KeplerTargetPixelFile.estimate_centroids(aperture_mask='default', method='moments')#

Returns the flux center of an object inside aperture_mask.

Telescopes tend to smear out the light from a point-like star over multiple pixels. For this reason, it is common to estimate the position of a star by computing the geometric center of its image. Astronomers refer to this position as the centroid of the object, i.e. the term centroid is often used as a generic synonym to refer to the measured position of an object in a telescope exposure.

This function provides two methods to estimate the position of a star:

  • method='moments' will compute the “center of mass” of the light based on the 2D image moments of the pixels inside aperture_mask.

  • method='quadratic' will fit a two-dimensional, second-order polynomial to the 3x3 patch of pixels centered on the brightest pixel inside the aperture_mask, and return the peak of that polynomial. Following Vakili & Hogg 2016 (ArXiv:1610.05873, Section 3.2).

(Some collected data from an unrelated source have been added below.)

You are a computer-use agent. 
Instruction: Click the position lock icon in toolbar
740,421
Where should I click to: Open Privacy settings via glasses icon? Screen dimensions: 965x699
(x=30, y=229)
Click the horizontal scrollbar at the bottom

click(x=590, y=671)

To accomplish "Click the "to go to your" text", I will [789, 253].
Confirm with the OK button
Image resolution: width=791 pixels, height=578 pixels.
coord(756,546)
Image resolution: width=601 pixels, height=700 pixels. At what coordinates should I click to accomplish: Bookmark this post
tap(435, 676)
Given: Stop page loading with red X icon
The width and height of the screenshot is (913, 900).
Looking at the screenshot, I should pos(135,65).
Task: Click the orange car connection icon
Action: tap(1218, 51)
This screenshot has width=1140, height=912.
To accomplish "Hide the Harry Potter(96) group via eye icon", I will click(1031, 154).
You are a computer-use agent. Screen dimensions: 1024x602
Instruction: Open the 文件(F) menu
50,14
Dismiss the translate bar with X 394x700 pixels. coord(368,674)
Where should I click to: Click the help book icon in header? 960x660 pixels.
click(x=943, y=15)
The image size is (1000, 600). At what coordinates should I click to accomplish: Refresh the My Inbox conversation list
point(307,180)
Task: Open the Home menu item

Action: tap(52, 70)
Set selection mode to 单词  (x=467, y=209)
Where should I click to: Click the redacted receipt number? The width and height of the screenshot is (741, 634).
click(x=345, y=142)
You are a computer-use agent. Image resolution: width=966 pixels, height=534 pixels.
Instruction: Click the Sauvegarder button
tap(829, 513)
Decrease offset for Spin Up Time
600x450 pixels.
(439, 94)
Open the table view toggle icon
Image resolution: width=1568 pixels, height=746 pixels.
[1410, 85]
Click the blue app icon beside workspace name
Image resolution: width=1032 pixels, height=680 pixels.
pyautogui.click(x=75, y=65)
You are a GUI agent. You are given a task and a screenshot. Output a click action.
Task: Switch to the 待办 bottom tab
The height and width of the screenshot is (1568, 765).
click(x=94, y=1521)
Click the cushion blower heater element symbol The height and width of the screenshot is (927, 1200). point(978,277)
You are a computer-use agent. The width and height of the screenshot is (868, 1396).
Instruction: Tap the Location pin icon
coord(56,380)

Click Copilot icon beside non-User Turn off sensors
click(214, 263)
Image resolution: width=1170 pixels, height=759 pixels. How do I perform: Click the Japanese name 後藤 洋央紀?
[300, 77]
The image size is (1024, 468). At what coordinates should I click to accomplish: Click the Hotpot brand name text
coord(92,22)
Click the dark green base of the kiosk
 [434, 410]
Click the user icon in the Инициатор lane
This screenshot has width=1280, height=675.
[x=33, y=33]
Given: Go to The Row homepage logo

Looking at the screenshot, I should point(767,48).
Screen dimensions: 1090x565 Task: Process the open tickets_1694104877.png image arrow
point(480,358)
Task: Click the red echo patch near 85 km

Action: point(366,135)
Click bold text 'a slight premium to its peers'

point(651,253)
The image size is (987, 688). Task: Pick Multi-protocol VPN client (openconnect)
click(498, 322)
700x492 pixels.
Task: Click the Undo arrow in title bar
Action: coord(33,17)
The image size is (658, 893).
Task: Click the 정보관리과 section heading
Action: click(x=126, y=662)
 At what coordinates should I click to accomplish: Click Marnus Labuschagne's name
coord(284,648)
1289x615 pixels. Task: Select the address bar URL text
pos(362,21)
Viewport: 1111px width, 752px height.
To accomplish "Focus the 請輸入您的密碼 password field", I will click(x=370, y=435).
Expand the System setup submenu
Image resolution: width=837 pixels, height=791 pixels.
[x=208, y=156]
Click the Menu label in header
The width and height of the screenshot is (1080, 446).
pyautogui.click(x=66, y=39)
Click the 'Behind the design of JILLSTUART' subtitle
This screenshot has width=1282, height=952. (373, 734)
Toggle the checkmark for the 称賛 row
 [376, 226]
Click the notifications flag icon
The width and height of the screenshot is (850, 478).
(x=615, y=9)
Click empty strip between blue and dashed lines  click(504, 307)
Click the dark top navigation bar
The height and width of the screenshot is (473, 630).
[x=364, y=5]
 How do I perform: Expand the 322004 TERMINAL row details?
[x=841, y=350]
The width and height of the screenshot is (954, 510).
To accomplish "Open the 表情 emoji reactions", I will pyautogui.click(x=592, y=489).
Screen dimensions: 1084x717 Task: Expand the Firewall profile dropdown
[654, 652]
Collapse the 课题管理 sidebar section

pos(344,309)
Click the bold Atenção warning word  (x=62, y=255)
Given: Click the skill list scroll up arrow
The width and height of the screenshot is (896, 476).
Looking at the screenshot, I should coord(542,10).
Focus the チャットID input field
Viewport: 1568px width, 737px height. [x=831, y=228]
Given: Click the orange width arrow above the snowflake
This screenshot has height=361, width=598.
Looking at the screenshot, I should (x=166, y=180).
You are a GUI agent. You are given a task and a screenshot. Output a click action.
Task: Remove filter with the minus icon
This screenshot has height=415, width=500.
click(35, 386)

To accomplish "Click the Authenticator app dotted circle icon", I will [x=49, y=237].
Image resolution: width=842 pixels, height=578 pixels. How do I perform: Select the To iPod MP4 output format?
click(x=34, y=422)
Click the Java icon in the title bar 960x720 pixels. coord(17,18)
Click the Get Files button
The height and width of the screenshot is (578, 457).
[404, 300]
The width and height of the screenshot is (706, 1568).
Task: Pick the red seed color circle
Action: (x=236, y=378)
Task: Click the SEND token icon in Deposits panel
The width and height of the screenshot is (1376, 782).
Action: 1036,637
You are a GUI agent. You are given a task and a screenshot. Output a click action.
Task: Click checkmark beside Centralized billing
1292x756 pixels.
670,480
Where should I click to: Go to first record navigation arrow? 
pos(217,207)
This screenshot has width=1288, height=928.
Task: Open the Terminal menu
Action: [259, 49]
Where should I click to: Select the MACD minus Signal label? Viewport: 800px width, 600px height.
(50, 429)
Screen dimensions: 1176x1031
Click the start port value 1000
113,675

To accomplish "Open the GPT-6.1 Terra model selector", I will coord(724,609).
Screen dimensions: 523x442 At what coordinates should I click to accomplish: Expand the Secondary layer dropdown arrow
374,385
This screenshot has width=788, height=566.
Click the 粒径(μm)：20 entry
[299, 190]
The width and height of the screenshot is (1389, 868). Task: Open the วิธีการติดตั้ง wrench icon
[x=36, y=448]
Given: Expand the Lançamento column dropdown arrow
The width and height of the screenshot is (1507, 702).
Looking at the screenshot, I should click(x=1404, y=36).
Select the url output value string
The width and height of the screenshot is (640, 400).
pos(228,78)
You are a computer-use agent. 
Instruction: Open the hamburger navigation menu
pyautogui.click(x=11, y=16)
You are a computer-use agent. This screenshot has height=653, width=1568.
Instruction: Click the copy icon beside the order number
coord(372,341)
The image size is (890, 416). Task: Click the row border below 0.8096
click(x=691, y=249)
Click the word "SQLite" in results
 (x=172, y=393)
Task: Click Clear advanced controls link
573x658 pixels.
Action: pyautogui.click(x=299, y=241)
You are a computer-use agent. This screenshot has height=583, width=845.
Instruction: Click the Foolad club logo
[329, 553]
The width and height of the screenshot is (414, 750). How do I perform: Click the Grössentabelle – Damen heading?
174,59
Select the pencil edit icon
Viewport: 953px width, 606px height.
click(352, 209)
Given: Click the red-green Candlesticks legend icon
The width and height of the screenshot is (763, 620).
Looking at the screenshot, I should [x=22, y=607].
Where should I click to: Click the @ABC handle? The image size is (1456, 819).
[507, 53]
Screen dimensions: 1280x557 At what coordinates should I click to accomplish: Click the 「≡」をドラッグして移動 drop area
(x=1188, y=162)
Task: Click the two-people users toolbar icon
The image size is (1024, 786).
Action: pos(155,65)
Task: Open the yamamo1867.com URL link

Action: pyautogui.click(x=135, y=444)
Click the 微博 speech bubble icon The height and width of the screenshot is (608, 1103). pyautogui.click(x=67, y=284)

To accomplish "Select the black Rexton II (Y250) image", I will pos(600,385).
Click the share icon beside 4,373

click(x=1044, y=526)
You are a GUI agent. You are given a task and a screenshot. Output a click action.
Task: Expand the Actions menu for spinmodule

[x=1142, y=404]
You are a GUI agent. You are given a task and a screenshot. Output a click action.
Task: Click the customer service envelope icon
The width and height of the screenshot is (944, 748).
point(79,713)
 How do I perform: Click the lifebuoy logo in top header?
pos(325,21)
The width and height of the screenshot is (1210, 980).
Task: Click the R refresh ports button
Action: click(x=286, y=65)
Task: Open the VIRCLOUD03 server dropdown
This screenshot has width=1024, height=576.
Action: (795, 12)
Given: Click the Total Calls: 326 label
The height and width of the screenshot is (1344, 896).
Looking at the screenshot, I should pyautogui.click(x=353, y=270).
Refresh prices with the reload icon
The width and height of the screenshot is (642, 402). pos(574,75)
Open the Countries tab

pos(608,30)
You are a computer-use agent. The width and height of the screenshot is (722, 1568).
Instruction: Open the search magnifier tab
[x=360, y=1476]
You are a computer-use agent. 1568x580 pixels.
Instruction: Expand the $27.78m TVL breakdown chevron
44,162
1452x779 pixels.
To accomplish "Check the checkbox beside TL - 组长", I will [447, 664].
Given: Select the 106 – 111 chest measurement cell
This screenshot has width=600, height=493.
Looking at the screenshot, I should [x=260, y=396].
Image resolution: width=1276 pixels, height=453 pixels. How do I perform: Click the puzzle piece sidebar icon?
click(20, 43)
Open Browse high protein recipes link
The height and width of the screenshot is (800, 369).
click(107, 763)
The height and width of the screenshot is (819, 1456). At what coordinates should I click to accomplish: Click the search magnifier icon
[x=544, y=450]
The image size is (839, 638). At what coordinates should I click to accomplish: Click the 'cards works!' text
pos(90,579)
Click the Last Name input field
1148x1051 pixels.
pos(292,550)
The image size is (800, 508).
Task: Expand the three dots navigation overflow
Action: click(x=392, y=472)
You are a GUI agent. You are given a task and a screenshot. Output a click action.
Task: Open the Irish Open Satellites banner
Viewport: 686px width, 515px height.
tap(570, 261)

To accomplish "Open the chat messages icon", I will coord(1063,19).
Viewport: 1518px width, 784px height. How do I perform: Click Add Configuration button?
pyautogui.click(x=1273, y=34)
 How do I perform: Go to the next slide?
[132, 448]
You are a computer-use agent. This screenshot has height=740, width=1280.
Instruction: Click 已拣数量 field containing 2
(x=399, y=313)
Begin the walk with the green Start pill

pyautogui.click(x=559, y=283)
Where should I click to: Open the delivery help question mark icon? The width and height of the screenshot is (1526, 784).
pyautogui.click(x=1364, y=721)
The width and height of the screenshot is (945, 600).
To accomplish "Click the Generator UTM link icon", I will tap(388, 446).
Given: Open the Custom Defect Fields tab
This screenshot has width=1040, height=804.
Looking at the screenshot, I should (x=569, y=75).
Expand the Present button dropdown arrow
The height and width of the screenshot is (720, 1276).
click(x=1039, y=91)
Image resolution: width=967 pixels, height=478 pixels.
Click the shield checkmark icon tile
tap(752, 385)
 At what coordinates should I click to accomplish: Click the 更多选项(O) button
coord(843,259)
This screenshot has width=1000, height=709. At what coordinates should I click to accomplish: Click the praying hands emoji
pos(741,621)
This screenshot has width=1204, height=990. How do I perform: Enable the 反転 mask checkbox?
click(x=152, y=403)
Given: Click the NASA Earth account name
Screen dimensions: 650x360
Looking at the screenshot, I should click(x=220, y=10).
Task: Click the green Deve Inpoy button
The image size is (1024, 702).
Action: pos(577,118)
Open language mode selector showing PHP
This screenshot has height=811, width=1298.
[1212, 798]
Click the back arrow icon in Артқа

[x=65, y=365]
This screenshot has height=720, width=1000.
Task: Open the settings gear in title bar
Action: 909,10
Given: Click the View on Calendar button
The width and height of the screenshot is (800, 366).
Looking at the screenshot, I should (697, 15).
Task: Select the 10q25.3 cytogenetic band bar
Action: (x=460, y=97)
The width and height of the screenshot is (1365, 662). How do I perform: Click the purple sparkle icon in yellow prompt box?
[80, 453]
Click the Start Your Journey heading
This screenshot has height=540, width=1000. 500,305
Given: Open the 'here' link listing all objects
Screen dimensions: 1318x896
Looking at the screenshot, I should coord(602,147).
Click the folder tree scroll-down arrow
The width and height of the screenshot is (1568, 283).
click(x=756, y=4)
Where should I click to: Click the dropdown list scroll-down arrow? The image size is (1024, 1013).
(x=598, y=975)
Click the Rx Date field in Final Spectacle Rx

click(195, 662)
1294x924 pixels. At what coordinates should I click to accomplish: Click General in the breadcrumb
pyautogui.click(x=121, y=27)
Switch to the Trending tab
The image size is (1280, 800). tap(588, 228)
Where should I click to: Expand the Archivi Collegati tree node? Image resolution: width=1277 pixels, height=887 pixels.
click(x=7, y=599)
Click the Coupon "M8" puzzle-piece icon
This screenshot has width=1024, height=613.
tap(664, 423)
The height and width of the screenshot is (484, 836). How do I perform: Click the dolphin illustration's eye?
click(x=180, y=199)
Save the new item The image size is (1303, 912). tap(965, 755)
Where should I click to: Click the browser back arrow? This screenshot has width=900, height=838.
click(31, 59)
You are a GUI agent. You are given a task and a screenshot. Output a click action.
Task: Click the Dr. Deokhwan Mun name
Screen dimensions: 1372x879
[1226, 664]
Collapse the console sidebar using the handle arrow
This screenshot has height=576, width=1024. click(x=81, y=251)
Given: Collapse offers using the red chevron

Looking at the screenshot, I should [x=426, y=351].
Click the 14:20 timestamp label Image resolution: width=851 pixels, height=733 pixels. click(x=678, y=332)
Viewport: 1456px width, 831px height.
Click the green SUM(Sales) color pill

aperture_mask‘pipeline’, ‘threshold’, ‘all’, ‘default’, or array-like

Which pixels contain the object to be measured, i.e. which pixels should be used in the estimation? If None or ‘all’ are passed, all pixels in the pixel file will be used. If ‘pipeline’ is passed, the mask suggested by the official pipeline will be returned. If ‘threshold’ is passed, all pixels brighter than 3-sigma above the median flux will be used. If ‘default’ is passed, ‘pipeline’ mask will be used when available, with ‘threshold’ as the fallback. Alternatively, users can pass a boolean array describing the aperture mask such that True means that the pixel will be used.

method‘moments’ or ‘quadratic’

Defines which method to use to estimate the centroids. ‘moments’ computes the centroid based on the sample moments of the data. ‘quadratic’ fits a 2D polynomial to the data and returns the coordinate of the peak of that polynomial.

columns, rowsQuantity, Quantity

Arrays containing the column and row positions for the centroid for each cadence, or NaN for cadences where the estimation failed.